All About Beer Magazine - Volume 34, Issue 2
May 1, 2013 By

Most discussions about hops naturally include bitterness. As well as hop oils, lupulin glands within the cone contain hard and soft resins and polyphenols. The soft resins include alpha acids and beta acids, both of which contribute to bitterness, with isomerized alpha acids (iso-alpha acids), converted during wort boiling, the primary source.

In fact, there are multiple alpha acids, and brewers consider the percentage of particular humu-lones and resulting isomers when choosing hops and formulating recipes. Consumers simply equate hop bitterness—as opposed to overall bitterness, which may be influenced by other factors, such as roasted malt—with International Bitterness Units (IBU), although they only approximate the amount of iso-alpha acids in a beer and the impression they leave.

Various research indicates genetics create differences in bitterness perception just as they do in aroma perception. “Just like some people are colorblind, some people are taste-blind and simply can’t taste bitter things that others can,” said John Hayes from Penn State’s College of Agricultural Sciences. “It turns out that different bitter foods act through different receptors, and people can be high or low responders for one but not another.”

Experiments in Germany have determined that hop-derived substances activate three specific bitter receptors (out of 25 that have been identified), and they react differently to the various isomers. Those German food scientists found bitterness perception does not increase linearly and does not continue to increase at all above a certain level of intensity—about 50 milligrams per liter iso-alpha acids (broadly about 50 IBU). Bitterness, of course, is only part of taste, and flavor is a combination of what is tasted in the mouth and aroma. University of Pennsylvania psychologist Paul Rozin established a larger importance of smell in perception of flavor in the 1980s, finding there are differences between orthonasal (breathing in) and retronasal (breathing out) perceptions of odors. Some of this is thought to be because of the way odors are first absorbed in the olfactory epithelium, differing based on the direction of the airflow across the epithelium, which is inside the nasal cavity. Retronasal smells activate parts of the brain associated with signals from the mouth, which helps to explain why we perceive flavor as occurring in the mouth even when the largest component is provided by what we smell.

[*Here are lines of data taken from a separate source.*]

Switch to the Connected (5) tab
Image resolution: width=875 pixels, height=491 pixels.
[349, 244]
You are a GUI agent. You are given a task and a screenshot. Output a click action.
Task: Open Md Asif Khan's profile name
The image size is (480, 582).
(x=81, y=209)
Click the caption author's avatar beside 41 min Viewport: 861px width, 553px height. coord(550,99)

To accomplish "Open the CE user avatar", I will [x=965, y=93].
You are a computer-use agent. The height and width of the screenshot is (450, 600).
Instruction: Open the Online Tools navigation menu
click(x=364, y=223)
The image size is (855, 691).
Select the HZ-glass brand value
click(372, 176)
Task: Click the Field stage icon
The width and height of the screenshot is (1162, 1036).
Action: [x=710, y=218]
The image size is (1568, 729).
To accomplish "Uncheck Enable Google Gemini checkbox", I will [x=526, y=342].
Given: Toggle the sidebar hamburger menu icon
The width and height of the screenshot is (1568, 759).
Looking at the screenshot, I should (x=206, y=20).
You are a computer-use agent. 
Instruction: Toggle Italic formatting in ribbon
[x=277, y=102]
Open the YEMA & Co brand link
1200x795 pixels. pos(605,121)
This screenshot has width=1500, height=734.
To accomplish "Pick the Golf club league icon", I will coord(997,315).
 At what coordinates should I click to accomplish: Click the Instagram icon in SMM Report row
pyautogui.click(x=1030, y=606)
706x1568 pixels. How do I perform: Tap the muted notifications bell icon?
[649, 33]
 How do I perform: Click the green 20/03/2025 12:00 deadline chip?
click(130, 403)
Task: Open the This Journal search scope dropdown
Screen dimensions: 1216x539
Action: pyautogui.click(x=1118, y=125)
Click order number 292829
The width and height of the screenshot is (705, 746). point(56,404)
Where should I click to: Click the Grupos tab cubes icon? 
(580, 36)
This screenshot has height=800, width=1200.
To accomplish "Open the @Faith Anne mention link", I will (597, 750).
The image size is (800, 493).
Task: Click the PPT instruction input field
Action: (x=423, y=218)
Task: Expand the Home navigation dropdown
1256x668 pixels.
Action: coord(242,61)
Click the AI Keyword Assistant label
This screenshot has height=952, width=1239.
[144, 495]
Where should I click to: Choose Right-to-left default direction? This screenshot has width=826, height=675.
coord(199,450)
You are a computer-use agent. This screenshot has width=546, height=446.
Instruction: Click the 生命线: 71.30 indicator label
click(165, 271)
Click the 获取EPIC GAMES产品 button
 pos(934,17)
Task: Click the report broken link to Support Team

That’s one reason why a drinker might describe a beer as smelling bitter even though bitterness is a taste sensation perceived mostly on the tongue. This psychological interplay between aroma and taste that creates flavor has obvious implications for the overall hop impression of any beer, providing another explanation for reports such as these:

An experiment conducted by 35 members of the Rock Bottom Breweries group found no apparent relationship between measured bitterness and hop flavor or hop aroma, but a significant correlation between perceived bitterness and hop flavor or hop aroma. It appears that when drinkers smelled or tasted “more hops,” they tasted additional bitterness even if the level of iso-alpha acids was the same.

In a study in Belgium, scientists used hop oil fractions to create beers with different aroma profiles. Drinkers rated beers dosed with spicy hop essence higher in intensity of bitterness than beers without the essence even though they had equal bitterness units. In contrast, dosing beers with floral hop essence resulted in lower intensity scores. The spicy hop essence also enhanced mouthfeel.